You might not think of it this way, but middlemen that connect buyers and sellers are everywhere online. The most obvious ones are shopping sites like eBay that gather a bunch of merchants selling dog beds and the people looking to buy Fido a cozy cushion.
Amazon, Uber, Airbnb, Instacart, Expedia, Care.com, Postmates and the app stores from Apple and Google function the same way, at least in part. For a commission that’s typically 15 percent to 30 percent of each sale, these middlemen match buyers like you and me with “sellers” looking to give us a ride, rent us their home, care for our children or sell us a restaurant meal, hotel room or app.
The technology industry loves middlemen companies — the industry calls them two-sided marketplaces. But from the earliest days of the internet, many sellers have hated the middlemen’s guts. I’m not exaggerating when I say that this resentment is the root cause of many conflicts in the digital era.
Restaurants’ grievances with food delivery companies, app developers’ fury at Apple, merchants’ complaints about Amazon, and couriers’ gripes about Uber and Instacart share an underlying problem. The sellers believe a marketplace is charging them too much, making unfair rules, getting rich off their work or all of the above.

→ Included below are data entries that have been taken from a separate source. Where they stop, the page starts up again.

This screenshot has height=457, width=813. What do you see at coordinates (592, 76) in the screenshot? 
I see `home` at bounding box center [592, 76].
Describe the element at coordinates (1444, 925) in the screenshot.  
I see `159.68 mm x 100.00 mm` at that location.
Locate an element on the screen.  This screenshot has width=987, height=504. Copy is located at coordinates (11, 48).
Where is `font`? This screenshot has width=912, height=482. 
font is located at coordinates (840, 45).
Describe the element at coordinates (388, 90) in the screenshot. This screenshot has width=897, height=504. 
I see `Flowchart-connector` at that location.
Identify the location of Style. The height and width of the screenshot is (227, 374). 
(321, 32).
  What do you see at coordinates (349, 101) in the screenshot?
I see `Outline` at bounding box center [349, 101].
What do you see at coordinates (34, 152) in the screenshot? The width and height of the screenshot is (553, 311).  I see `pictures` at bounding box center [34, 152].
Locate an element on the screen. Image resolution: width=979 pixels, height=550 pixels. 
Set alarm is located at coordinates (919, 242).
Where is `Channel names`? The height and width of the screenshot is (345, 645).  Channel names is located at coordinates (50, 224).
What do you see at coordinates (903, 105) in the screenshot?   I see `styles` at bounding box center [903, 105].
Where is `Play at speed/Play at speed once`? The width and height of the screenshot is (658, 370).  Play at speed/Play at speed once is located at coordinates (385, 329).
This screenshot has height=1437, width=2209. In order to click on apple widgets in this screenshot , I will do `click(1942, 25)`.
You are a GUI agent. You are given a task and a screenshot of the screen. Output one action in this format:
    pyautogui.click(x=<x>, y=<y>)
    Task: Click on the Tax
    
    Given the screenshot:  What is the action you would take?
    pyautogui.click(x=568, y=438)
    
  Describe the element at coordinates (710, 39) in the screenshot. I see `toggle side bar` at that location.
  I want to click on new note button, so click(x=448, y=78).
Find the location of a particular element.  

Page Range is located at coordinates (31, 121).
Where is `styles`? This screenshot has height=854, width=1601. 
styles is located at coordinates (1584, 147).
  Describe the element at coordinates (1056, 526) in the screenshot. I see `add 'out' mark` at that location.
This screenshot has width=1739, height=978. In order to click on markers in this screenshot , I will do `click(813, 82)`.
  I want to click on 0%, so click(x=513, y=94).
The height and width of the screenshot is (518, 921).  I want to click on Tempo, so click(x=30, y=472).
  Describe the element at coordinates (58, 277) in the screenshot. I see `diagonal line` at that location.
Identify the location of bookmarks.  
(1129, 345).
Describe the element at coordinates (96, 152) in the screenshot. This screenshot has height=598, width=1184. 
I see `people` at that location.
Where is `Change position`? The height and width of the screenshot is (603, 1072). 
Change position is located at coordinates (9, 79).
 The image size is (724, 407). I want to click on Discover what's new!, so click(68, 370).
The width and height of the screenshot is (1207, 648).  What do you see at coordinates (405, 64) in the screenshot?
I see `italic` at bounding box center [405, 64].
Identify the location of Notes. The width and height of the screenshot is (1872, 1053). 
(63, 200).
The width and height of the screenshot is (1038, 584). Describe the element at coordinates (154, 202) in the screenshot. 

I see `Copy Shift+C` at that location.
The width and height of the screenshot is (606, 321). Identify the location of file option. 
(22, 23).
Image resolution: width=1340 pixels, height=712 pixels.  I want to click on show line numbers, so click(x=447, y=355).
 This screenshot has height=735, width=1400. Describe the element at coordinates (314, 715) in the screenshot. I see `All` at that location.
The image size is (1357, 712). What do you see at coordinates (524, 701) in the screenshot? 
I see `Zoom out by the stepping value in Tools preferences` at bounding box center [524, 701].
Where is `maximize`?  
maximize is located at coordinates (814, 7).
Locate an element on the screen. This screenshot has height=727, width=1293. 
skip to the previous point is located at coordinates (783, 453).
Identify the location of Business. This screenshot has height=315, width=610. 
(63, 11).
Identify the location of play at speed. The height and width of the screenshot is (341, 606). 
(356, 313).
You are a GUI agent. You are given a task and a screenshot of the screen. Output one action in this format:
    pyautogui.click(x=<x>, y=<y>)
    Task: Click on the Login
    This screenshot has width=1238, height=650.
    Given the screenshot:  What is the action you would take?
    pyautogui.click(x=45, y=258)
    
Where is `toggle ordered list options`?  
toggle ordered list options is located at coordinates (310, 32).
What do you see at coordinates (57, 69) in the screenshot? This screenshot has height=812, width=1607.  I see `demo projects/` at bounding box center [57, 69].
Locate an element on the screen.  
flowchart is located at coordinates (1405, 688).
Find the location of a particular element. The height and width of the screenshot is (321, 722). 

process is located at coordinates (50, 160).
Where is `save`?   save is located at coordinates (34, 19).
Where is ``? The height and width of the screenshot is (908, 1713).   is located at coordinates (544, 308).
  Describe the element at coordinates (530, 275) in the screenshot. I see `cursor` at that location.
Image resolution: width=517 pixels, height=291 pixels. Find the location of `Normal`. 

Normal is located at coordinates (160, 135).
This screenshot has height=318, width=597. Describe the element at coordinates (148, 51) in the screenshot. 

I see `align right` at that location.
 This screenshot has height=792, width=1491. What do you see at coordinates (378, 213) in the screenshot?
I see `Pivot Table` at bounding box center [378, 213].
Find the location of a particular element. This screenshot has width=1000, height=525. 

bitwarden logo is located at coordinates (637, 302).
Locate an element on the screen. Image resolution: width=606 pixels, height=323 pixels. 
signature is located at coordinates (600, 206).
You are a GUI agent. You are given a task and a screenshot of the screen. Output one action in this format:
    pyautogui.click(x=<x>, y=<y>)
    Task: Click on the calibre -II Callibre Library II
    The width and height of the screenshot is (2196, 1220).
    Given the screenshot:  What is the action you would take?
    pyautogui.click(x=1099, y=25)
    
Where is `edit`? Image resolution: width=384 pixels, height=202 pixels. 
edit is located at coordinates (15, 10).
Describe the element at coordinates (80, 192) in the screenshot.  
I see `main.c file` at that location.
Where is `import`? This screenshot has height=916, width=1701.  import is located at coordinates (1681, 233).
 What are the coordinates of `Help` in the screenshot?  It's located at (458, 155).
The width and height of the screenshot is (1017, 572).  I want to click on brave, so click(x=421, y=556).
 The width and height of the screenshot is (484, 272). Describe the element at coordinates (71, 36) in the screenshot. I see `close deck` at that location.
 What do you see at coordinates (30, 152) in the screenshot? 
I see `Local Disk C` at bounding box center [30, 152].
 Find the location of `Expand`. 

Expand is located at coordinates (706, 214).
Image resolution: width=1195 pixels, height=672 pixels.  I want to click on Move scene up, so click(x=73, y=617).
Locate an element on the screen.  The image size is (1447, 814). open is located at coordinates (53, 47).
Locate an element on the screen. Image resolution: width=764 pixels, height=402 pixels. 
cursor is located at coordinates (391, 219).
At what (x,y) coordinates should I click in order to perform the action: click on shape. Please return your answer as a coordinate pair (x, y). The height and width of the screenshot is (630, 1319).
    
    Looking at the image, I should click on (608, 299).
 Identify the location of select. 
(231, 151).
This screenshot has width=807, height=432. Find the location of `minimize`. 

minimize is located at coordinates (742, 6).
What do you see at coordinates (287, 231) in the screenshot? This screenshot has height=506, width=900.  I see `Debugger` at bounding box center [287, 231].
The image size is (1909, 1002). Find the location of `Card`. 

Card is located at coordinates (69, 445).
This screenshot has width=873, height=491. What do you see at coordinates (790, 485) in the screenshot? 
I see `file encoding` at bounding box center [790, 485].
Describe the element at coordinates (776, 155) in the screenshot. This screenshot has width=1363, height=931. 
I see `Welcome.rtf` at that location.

The complaints can sometimes seem whiny. Marketplaces funnel customers to restaurants, dog-bed sellers and Airbnb hosts, and they typically handle hassles like providing insurance, customer service and processing credit cards.
And yet it’s not hard to understand the resentment toward a company that delivers you a bunch of business, but also takes a big chunk of your money, sets rules that can seem arbitrary and grows more powerful because of your work.
This conflict feels inevitable. But I recently heard about an alternate marketplace idea that was hard to wrap my brain around but might be a novel way to attack middleman resentment.
Braintrust connects freelance software coders and other technical workers with companies that want to hire them for projects. Job marketplaces are common, but what’s different at Braintrust is that freelancers and other contributors collect ownership interests in the marketplace for doing things like referring potential freelancers and clients or helping to vet their peers.
That means the work they do will give them both a paycheck and a say over important functions of the marketplace like the size of commissions or whether to pursue big corporate clients. The basic idea, Braintrust’s founder, Adam Jackson, told me, is to give the sellers power and a share of the spoils if the marketplace does well.
I will not bore you with details, but Braintrust works on the concept of a blockchain “token,” an often incomprehensible technology that can promise self-governance among large numbers of people but hasn’t usually worked in practice. Jackson knows this.
The idea of Braintrust is kooky, and it might not work. But I’m glad that people like Jackson are looking for ways the middleman can avoid being hated.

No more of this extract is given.